Crossroads Academy in downtown Kansas City wants to expand
02/11/2014 7:43 PM
02/11/2014 7:43 PM
Less than two years after opening, the Crossroads Academy is pursuing a $7 million expansion plan that would double the size of the charter school that’s become an energizing presence downtown in its short history.
The Kansas City Tax Increment Financing Commission is being asked Wednesday to support a request for $5.5 million in TIF assistance to help the school at 1015 Central St. purchase and renovate the Uhlmann Building next door at 1009 Central. If successful, the fast-growing school hopes to have 270 students enrolled a year from now.
“The school is going great, but we’re packed to the gills,” Dean Johnson, executive director of Crossroads Academy, said Tuesday.
Johnson and his co-founder, Tysie McDowell-Ray, the principal of Crossroads Academy, found out quickly last year the long-perceived demand for a school catering to people working and living downtown was real. It opened with 170 kindergartners through fifth-graders in fall 2012 and now has 230 students.

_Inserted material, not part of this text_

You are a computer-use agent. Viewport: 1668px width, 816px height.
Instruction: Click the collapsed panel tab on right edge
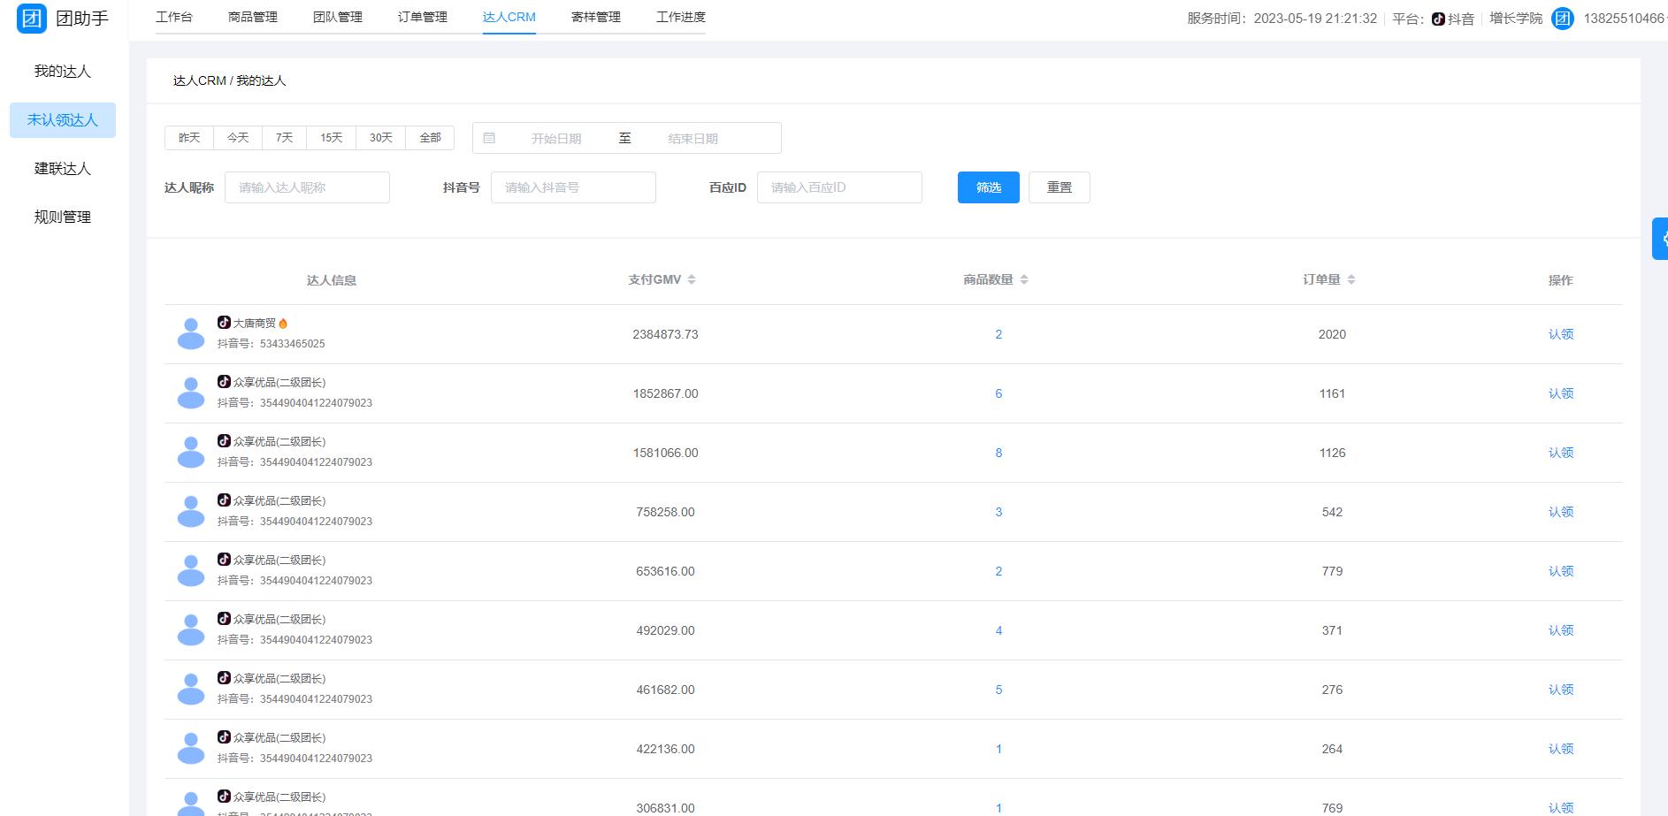(x=1661, y=238)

Its charter allows up to 370 pupils.
“We have a long waiting list,” Johnson said. “The demand is there.”
The school would like to locate its middle-school students, fifth through eighth grade, in the two-level Uhlmann Building, which was built in 1915. The 28,000-square-foot building is currently occupied by the Uhlmann Co., which manufactures and markets flour and grain products.
The building is listed for sale for $1.6 million. Uhlmann Co. officials were not available for comment Tuesday.
During its short life, the Crossroads Academy has infused new energy in a quiet corner of the central business district, with its young students using Barney Allis Plaza as their playground and stopping at the nearby Kansas City Public Library at 14 W. 10th St. for additional learning opportunities.
In a letter supporting the school’s request for TIF assistance, R. Crosby Kemper III, director of the library, said students walk to the Central Library at least once per week to participate in special programming, check out books and study with librarians.
“The students bring vitality to the library,” Kemper said. “I strongly support Crossroads Academy’s request for $5.5 million (TIF) allocation … to purchase and renovate the buildings necessary to accommodate its planned growth up to 370 students.”
The tax increment financing assistance would come from the 11th Street TIF Corridor Plan established in 1992 to help fund improvements on the west side of downtown between Ninth and 12th streets.
Johnson said the $7 million project calls for not only purchasing and renovating the Uhlmann Building, but allowing the school to purchase its existing classroom building at 1015 Central. The school is currently leasing the building for a monthly rent of $1 from DST Realty.
The redevelopment plan calls for half of the main floor of the Uhlmann Building to be renovated by this fall to accommodate middle schoolers, with the second half to be renovated later. The unfinished basement level of the building would be used for science labs and other programs.
Crossroads Academy was helped in its original search by J. Philip Kirk Jr., the retired chairman of DST Realty who recently was honored as Kansas Citian of the Year by the Greater Kansas City Chamber of Commerce. Kirk also is assisting the school with its expansion plan.
The Crossroads Academy request also has the support of the Downtown Council, which has long championed the need for educational opportunities for downtown parents.
“The Downtown Council is 100 percent behind the Crossroads Academy and its expansion,” said Sean O’Byrne, vice president of business development for the council. “It’s been a wonderful addition to downtown in attracting kids and families, and we want to see it succeed and grow.”